___ EXERCISE INPUTS ___
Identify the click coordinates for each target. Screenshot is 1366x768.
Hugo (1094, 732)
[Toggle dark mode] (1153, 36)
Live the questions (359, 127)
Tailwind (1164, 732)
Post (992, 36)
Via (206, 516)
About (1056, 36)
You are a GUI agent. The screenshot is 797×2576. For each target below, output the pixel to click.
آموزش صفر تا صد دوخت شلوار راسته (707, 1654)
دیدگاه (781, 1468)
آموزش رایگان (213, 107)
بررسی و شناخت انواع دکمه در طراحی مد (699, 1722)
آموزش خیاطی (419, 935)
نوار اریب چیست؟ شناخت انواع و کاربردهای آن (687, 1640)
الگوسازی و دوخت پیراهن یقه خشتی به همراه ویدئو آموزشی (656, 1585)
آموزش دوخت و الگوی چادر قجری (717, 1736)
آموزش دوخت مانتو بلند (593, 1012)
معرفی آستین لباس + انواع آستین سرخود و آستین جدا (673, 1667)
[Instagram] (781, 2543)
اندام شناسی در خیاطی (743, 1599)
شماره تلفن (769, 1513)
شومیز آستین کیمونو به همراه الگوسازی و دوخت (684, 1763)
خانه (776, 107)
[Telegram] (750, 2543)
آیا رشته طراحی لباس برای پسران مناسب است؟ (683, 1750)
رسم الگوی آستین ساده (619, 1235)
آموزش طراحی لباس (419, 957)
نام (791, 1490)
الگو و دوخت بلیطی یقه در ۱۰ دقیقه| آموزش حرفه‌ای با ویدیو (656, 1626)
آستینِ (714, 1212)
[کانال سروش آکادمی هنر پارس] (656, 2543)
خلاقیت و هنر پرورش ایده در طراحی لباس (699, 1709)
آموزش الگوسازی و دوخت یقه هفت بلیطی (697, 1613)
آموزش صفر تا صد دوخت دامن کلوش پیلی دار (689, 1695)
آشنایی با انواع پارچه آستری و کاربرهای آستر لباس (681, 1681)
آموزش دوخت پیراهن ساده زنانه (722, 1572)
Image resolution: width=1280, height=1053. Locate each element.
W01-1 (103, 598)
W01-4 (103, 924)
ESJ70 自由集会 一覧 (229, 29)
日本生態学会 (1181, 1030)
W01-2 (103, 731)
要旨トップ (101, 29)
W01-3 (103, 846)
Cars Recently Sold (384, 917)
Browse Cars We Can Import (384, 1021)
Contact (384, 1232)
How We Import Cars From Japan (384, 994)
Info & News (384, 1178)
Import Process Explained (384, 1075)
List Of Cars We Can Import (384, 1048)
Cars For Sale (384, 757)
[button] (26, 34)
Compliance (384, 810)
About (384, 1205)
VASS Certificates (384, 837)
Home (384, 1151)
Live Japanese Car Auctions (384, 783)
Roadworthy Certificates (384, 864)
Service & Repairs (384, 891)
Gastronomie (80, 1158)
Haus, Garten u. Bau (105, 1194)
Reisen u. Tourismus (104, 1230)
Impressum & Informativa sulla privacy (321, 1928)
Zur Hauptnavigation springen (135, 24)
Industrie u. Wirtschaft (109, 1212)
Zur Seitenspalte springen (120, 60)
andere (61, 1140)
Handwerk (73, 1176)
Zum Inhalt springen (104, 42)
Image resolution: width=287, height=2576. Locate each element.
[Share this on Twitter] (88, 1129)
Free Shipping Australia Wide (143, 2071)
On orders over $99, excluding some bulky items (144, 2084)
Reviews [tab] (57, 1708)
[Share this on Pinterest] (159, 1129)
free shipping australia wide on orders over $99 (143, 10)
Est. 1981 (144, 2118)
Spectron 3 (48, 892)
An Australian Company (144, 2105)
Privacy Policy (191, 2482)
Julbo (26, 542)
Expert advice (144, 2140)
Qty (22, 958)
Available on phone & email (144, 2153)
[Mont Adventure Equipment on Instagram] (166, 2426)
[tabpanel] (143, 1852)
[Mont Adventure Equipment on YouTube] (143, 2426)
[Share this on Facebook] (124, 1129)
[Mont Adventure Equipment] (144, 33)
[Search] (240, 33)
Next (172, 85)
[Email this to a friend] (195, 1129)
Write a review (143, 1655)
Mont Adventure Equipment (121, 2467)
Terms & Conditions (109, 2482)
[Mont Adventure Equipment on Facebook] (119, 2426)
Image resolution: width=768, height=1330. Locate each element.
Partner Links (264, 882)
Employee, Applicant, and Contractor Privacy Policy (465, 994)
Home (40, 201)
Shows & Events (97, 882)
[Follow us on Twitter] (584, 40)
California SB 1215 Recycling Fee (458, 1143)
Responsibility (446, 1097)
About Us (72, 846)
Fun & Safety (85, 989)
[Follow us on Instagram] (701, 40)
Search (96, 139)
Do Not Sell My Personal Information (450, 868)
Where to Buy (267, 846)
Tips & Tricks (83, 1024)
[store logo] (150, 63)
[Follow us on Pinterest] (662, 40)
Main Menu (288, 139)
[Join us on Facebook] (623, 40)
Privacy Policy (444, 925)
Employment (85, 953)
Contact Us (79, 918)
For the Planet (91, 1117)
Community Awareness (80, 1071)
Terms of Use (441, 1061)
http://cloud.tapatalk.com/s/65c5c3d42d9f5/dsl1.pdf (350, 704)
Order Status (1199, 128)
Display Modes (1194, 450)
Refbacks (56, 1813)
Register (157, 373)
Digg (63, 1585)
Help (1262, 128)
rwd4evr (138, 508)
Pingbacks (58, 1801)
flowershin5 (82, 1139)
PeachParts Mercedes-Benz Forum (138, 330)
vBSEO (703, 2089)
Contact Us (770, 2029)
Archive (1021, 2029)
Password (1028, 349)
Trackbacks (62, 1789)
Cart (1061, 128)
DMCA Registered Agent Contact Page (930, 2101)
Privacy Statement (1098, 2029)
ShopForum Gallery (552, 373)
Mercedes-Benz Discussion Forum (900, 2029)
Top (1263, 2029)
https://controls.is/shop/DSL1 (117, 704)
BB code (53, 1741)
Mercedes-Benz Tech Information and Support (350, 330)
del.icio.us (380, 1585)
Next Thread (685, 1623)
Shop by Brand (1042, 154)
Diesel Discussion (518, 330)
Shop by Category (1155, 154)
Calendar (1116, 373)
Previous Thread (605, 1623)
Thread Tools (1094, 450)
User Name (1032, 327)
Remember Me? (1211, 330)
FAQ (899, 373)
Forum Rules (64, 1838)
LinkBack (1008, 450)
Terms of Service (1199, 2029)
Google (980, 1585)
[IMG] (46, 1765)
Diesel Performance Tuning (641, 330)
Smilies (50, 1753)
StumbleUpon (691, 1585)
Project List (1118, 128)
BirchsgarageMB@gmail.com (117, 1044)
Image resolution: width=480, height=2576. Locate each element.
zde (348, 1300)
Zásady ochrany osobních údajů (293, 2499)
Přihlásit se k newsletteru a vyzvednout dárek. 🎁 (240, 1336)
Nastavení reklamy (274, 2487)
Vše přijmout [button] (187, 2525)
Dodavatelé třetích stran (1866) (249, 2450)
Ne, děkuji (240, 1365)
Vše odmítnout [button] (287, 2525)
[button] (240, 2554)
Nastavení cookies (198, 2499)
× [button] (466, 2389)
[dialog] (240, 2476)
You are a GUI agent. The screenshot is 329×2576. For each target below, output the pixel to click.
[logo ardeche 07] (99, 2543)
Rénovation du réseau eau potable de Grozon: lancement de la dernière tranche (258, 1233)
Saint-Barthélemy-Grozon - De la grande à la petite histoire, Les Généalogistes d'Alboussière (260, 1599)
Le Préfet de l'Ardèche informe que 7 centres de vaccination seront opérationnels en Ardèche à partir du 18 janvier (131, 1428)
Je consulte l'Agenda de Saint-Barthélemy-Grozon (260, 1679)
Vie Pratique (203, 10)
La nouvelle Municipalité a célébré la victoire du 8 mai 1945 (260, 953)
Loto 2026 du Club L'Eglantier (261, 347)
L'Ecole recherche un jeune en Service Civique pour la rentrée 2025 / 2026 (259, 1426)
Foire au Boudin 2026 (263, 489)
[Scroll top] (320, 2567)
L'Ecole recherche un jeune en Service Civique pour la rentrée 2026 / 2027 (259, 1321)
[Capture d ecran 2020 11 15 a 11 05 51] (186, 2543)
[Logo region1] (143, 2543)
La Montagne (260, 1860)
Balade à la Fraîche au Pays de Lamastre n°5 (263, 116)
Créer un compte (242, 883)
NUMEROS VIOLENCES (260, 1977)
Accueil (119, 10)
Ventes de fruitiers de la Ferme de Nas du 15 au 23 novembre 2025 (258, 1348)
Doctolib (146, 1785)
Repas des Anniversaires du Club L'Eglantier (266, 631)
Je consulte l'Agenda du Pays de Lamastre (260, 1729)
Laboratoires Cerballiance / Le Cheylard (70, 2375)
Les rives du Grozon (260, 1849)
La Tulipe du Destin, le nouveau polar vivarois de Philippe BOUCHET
___
## WHAT NEEDS TO BE DONE
Word for word, set down the lines from the beginning of the records through the line that holds "About (1056, 36)". Leave out the rest.

## SOLUTION TO THIS TASK
Identify the click coordinates for each target. Screenshot is 1366x768.
Hugo (1094, 732)
[Toggle dark mode] (1153, 36)
Live the questions (359, 127)
Tailwind (1164, 732)
Post (992, 36)
Via (206, 516)
About (1056, 36)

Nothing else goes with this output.